Japan Aerospace Exploration Agency

Rikkyo University

The University of Tokyo

Chiba Institute of Technology

Kochi University

Maebashi Institute of Technology

Hokkaido University of Education

Tokai National University Organization

Nagoya University

Summary

A rocky mass with ultra-high porosity that is so light that it floats on water was discovered by analyzing high-resolution images taken by the Mid-Infrared Camera (TIR) and the Optical Navigation Camera (ONC) during the Hayabusa2's approach operation to the asteroid Ryuguu.

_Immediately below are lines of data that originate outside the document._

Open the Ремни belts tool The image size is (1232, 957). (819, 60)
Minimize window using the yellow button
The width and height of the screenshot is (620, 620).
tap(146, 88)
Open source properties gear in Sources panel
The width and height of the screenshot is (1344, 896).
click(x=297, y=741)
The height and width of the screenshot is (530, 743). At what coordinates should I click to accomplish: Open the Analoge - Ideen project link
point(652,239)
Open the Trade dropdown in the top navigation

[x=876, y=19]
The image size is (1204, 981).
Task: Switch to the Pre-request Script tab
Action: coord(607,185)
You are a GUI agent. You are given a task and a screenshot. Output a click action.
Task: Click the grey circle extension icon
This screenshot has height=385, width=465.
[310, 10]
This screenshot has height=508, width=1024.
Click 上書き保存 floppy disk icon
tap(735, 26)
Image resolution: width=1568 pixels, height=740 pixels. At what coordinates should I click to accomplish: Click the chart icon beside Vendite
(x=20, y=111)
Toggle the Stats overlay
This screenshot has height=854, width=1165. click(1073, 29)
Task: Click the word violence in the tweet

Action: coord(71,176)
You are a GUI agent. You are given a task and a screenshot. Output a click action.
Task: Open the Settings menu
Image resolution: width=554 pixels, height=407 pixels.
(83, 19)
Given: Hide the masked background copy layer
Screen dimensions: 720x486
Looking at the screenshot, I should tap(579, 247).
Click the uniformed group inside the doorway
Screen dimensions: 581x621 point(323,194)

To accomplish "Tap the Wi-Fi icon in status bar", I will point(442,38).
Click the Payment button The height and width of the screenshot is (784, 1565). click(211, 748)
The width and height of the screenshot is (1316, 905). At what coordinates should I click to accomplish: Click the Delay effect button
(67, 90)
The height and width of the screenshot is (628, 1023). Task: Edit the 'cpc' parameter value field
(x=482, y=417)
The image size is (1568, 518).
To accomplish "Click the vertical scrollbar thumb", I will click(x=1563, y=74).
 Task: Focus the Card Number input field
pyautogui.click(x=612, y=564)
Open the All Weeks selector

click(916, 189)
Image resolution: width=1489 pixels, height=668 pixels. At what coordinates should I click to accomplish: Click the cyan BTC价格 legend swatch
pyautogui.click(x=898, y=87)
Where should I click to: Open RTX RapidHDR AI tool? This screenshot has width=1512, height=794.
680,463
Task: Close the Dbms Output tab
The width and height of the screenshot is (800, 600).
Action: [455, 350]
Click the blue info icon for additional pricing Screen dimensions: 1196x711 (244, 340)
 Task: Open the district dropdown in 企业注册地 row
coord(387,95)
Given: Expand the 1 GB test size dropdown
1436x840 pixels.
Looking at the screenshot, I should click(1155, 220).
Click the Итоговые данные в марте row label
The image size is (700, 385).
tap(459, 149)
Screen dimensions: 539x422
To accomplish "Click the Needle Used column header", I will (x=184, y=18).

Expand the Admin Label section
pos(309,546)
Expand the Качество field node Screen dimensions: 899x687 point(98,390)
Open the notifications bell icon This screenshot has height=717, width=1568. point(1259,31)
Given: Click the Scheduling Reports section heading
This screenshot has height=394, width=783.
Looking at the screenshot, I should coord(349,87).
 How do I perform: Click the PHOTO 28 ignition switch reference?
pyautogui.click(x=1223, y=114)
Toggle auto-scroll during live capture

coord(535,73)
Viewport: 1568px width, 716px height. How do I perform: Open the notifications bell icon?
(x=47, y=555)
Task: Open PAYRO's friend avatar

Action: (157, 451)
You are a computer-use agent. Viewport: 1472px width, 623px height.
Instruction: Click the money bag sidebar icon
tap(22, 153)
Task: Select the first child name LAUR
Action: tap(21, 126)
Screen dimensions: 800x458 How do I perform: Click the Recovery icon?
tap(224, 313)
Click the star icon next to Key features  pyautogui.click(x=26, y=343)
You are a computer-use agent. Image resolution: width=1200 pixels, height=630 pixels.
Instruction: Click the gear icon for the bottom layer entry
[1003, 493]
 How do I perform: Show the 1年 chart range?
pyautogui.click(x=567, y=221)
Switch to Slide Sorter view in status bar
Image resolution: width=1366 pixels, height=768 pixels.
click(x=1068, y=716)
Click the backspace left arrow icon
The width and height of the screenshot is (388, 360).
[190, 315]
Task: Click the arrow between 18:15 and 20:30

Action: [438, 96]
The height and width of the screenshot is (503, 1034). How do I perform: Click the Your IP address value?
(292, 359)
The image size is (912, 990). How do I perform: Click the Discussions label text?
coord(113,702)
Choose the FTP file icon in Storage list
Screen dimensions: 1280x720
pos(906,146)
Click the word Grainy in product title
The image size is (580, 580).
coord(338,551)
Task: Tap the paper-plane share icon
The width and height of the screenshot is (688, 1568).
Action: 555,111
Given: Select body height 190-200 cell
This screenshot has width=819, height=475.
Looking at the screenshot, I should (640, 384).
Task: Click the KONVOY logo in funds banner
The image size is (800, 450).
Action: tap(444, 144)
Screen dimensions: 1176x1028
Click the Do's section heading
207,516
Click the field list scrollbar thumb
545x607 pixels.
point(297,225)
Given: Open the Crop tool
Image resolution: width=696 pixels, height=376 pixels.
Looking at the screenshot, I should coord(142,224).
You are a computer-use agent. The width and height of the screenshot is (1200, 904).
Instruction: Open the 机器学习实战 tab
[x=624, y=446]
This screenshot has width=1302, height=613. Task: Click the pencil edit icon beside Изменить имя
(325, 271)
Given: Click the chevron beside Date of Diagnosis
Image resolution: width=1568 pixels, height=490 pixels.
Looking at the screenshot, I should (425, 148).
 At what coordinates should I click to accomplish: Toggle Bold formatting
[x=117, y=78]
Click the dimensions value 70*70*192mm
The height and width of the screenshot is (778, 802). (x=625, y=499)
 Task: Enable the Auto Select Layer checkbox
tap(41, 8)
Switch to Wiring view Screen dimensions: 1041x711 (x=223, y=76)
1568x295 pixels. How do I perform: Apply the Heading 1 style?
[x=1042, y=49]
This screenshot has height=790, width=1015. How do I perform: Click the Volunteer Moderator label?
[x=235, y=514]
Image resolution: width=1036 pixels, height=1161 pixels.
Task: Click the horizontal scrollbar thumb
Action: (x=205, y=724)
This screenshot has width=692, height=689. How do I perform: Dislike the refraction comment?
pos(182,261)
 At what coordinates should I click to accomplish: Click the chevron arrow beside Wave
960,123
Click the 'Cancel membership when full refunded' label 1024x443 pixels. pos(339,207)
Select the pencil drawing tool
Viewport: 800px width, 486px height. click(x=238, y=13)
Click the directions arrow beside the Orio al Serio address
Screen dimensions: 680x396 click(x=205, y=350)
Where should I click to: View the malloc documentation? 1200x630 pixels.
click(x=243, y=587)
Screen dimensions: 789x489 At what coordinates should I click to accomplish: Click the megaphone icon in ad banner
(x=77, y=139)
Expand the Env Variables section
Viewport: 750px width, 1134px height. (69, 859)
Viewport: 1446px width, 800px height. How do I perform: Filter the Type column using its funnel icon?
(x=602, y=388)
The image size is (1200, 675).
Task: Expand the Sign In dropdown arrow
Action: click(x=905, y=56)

Ryuguu is thought to be a re-accumulation of materials broken up by subsequent collisions after thermal evolution, compression, etc., of a fluffy object called a micro-planet, which was a collection of dust in the early solar system. On the other hand, no one has ever seen a microplanet yet, and one of the biggest challenges in the planet formation process is whether they really existed and what they looked like.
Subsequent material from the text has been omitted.